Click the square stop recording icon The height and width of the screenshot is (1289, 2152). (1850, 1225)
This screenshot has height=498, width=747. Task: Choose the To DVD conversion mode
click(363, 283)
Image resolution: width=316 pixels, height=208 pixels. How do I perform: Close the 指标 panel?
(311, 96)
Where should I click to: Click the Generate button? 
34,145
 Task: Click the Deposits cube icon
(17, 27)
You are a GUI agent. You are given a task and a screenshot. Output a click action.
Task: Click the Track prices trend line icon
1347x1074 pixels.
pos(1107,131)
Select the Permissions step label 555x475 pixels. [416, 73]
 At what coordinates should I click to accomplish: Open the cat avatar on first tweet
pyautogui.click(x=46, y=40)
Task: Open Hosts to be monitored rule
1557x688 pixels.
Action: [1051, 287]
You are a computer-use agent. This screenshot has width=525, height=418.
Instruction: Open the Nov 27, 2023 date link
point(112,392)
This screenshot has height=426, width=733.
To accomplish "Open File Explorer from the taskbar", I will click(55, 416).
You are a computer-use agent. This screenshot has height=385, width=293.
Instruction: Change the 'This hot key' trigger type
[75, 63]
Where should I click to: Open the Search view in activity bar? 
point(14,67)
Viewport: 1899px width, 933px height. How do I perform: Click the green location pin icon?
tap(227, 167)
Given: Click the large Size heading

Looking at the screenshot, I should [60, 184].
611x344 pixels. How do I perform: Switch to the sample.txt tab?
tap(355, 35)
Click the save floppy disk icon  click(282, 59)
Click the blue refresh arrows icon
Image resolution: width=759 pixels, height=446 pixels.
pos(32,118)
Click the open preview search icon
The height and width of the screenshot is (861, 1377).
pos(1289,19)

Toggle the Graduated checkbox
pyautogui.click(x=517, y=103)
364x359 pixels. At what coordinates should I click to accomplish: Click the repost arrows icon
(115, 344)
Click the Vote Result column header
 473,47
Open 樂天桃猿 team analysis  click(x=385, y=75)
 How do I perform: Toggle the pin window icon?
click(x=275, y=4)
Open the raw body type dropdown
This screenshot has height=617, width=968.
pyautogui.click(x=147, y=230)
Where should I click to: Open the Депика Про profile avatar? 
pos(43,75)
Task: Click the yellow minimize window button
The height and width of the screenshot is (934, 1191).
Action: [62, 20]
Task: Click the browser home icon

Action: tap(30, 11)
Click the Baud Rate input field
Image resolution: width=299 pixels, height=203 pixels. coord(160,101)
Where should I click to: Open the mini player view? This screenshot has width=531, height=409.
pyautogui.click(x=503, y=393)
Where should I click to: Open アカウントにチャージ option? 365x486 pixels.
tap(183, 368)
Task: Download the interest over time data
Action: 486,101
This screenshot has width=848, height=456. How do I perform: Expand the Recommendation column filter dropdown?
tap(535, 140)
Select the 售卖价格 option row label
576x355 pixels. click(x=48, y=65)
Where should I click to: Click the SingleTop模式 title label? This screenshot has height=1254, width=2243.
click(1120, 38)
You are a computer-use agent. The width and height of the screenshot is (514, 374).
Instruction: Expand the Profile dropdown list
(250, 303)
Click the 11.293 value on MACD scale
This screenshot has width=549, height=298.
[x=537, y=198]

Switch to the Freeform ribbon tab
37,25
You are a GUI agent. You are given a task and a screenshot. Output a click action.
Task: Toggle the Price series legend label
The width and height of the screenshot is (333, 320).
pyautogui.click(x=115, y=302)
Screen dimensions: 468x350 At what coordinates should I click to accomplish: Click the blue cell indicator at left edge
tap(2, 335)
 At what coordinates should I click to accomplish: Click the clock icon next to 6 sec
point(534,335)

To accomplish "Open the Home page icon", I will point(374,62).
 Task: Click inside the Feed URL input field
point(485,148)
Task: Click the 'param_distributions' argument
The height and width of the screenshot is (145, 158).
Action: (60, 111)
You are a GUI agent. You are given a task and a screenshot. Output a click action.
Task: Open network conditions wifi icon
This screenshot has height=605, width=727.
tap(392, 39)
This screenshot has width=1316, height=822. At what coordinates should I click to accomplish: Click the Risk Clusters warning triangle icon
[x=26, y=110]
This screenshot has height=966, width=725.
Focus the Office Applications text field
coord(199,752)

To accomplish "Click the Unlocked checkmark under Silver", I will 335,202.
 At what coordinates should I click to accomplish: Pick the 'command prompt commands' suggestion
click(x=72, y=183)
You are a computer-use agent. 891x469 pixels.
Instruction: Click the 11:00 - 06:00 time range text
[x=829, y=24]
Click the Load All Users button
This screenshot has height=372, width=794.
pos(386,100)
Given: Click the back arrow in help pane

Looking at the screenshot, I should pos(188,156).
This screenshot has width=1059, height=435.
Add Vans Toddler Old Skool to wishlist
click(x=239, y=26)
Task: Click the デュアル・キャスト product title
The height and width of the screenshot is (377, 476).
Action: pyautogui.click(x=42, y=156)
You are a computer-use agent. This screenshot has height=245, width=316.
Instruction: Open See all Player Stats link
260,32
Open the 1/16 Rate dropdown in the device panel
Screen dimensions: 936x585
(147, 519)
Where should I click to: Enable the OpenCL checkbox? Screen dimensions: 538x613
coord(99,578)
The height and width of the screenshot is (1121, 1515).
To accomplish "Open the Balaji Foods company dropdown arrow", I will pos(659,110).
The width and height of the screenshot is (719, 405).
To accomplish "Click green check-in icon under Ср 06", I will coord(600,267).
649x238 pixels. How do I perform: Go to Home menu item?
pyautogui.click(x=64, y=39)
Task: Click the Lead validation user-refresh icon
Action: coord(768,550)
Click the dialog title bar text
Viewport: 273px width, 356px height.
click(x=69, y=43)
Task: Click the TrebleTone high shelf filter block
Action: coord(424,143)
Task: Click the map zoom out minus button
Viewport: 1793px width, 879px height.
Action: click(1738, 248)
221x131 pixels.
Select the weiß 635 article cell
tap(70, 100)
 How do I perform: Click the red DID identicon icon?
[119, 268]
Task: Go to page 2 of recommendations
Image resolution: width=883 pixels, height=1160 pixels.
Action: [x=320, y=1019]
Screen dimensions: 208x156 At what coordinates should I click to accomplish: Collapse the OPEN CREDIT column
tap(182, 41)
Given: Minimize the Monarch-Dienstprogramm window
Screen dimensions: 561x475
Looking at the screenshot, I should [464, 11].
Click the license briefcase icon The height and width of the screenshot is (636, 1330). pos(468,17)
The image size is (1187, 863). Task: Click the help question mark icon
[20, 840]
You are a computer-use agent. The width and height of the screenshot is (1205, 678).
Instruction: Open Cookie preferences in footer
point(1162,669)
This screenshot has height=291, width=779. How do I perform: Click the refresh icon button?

---

**Problem:**
Rewrite all the items above as a numbered list, one line per entry, with blank lines dropped.

**Exercise result:**
1. Click the square stop recording icon The height and width of the screenshot is (1289, 2152). (1850, 1225)
2. This screenshot has height=498, width=747. Task: Choose the To DVD conversion mode
3. click(363, 283)
4. Image resolution: width=316 pixels, height=208 pixels. How do I perform: Close the 指标 panel?
5. (311, 96)
6. Where should I click to: Click the Generate button? 
7. 34,145
8.  Task: Click the Deposits cube icon
9. (17, 27)
10. You are a GUI agent. You are given a task and a screenshot. Output a click action.
11. Task: Click the Track prices trend line icon
12. 1347x1074 pixels.
13. pos(1107,131)
14. Select the Permissions step label 555x475 pixels. [416, 73]
15.  At what coordinates should I click to accomplish: Open the cat avatar on first tweet
16. pyautogui.click(x=46, y=40)
17. Task: Open Hosts to be monitored rule
18. 1557x688 pixels.
19. Action: [1051, 287]
20. You are a computer-use agent. This screenshot has width=525, height=418.
21. Instruction: Open the Nov 27, 2023 date link
22. point(112,392)
23. This screenshot has height=426, width=733.
24. To accomplish "Open File Explorer from the taskbar", I will click(55, 416).
25. You are a computer-use agent. This screenshot has height=385, width=293.
26. Instruction: Change the 'This hot key' trigger type
27. [75, 63]
28. Where should I click to: Open the Search view in activity bar? 
29. point(14,67)
30. Viewport: 1899px width, 933px height. How do I perform: Click the green location pin icon?
31. tap(227, 167)
32. Given: Click the large Size heading
33. Looking at the screenshot, I should [60, 184].
34. 611x344 pixels. How do I perform: Switch to the sample.txt tab?
35. tap(355, 35)
36. Click the save floppy disk icon  click(282, 59)
37. Click the blue refresh arrows icon
38. Image resolution: width=759 pixels, height=446 pixels.
39. pos(32,118)
40. Click the open preview search icon
41. The height and width of the screenshot is (861, 1377).
42. pos(1289,19)
43. Toggle the Graduated checkbox
44. pyautogui.click(x=517, y=103)
45. 364x359 pixels. At what coordinates should I click to accomplish: Click the repost arrows icon
46. (115, 344)
47. Click the Vote Result column header
48.  473,47
49. Open 樂天桃猿 team analysis  click(x=385, y=75)
50.  How do I perform: Toggle the pin window icon?
51. click(x=275, y=4)
52. Open the raw body type dropdown
53. This screenshot has height=617, width=968.
54. pyautogui.click(x=147, y=230)
55. Where should I click to: Open the Депика Про profile avatar? 
56. pos(43,75)
57. Task: Click the yellow minimize window button
58. The height and width of the screenshot is (934, 1191).
59. Action: [62, 20]
60. Task: Click the browser home icon
61. Action: tap(30, 11)
62. Click the Baud Rate input field
63. Image resolution: width=299 pixels, height=203 pixels. coord(160,101)
64. Where should I click to: Open the mini player view? This screenshot has width=531, height=409.
65. pyautogui.click(x=503, y=393)
66. Where should I click to: Open アカウントにチャージ option? 365x486 pixels.
67. tap(183, 368)
68. Task: Download the interest over time data
69. Action: 486,101
70. This screenshot has width=848, height=456. How do I perform: Expand the Recommendation column filter dropdown?
71. tap(535, 140)
72. Select the 售卖价格 option row label
73. 576x355 pixels. click(x=48, y=65)
74. Where should I click to: Click the SingleTop模式 title label? This screenshot has height=1254, width=2243.
75. click(1120, 38)
76. You are a computer-use agent. The width and height of the screenshot is (514, 374).
77. Instruction: Expand the Profile dropdown list
78. (250, 303)
79. Click the 11.293 value on MACD scale
80. This screenshot has width=549, height=298.
81. [x=537, y=198]
82. Switch to the Freeform ribbon tab
83. 37,25
84. You are a GUI agent. You are given a task and a screenshot. Output a click action.
85. Task: Toggle the Price series legend label
86. The width and height of the screenshot is (333, 320).
87. pyautogui.click(x=115, y=302)
88. Screen dimensions: 468x350 At what coordinates should I click to accomplish: Click the blue cell indicator at left edge
89. tap(2, 335)
90.  At what coordinates should I click to accomplish: Click the clock icon next to 6 sec
91. point(534,335)
92. To accomplish "Open the Home page icon", I will point(374,62).
93.  Task: Click inside the Feed URL input field
94. point(485,148)
95. Task: Click the 'param_distributions' argument
96. The height and width of the screenshot is (145, 158).
97. Action: (60, 111)
98. You are a GUI agent. You are given a task and a screenshot. Output a click action.
99. Task: Open network conditions wifi icon
100. This screenshot has height=605, width=727.
101. tap(392, 39)
102. This screenshot has width=1316, height=822. At what coordinates should I click to accomplish: Click the Risk Clusters warning triangle icon
103. [x=26, y=110]
104. This screenshot has height=966, width=725.
105. Focus the Office Applications text field
106. coord(199,752)
107. To accomplish "Click the Unlocked checkmark under Silver", I will 335,202.
108.  At what coordinates should I click to accomplish: Pick the 'command prompt commands' suggestion
109. click(x=72, y=183)
110. You are a computer-use agent. 891x469 pixels.
111. Instruction: Click the 11:00 - 06:00 time range text
112. [x=829, y=24]
113. Click the Load All Users button
114. This screenshot has height=372, width=794.
115. pos(386,100)
116. Given: Click the back arrow in help pane
117. Looking at the screenshot, I should pos(188,156).
118. This screenshot has width=1059, height=435.
119. Add Vans Toddler Old Skool to wishlist
120. click(x=239, y=26)
121. Task: Click the デュアル・キャスト product title
122. The height and width of the screenshot is (377, 476).
123. Action: pyautogui.click(x=42, y=156)
124. You are a computer-use agent. This screenshot has height=245, width=316.
125. Instruction: Open See all Player Stats link
126. 260,32
127. Open the 1/16 Rate dropdown in the device panel
128. Screen dimensions: 936x585
129. (147, 519)
130. Where should I click to: Enable the OpenCL checkbox? Screen dimensions: 538x613
131. coord(99,578)
132. The height and width of the screenshot is (1121, 1515).
133. To accomplish "Open the Balaji Foods company dropdown arrow", I will pos(659,110).
134. The width and height of the screenshot is (719, 405).
135. To accomplish "Click green check-in icon under Ср 06", I will coord(600,267).
136. 649x238 pixels. How do I perform: Go to Home menu item?
137. pyautogui.click(x=64, y=39)
138. Task: Click the Lead validation user-refresh icon
139. Action: coord(768,550)
140. Click the dialog title bar text
141. Viewport: 273px width, 356px height.
142. click(x=69, y=43)
143. Task: Click the TrebleTone high shelf filter block
144. Action: coord(424,143)
145. Task: Click the map zoom out minus button
146. Viewport: 1793px width, 879px height.
147. Action: click(1738, 248)
148. 221x131 pixels.
149. Select the weiß 635 article cell
150. tap(70, 100)
151.  How do I perform: Click the red DID identicon icon?
152. [119, 268]
153. Task: Go to page 2 of recommendations
154. Image resolution: width=883 pixels, height=1160 pixels.
155. Action: [x=320, y=1019]
156. Screen dimensions: 208x156 At what coordinates should I click to accomplish: Collapse the OPEN CREDIT column
157. tap(182, 41)
158. Given: Minimize the Monarch-Dienstprogramm window
159. Screen dimensions: 561x475
160. Looking at the screenshot, I should [464, 11].
161. Click the license briefcase icon The height and width of the screenshot is (636, 1330). pos(468,17)
162. The image size is (1187, 863). Task: Click the help question mark icon
163. [20, 840]
164. You are a computer-use agent. The width and height of the screenshot is (1205, 678).
165. Instruction: Open Cookie preferences in footer
166. point(1162,669)
167. This screenshot has height=291, width=779. How do I perform: Click the refresh icon button?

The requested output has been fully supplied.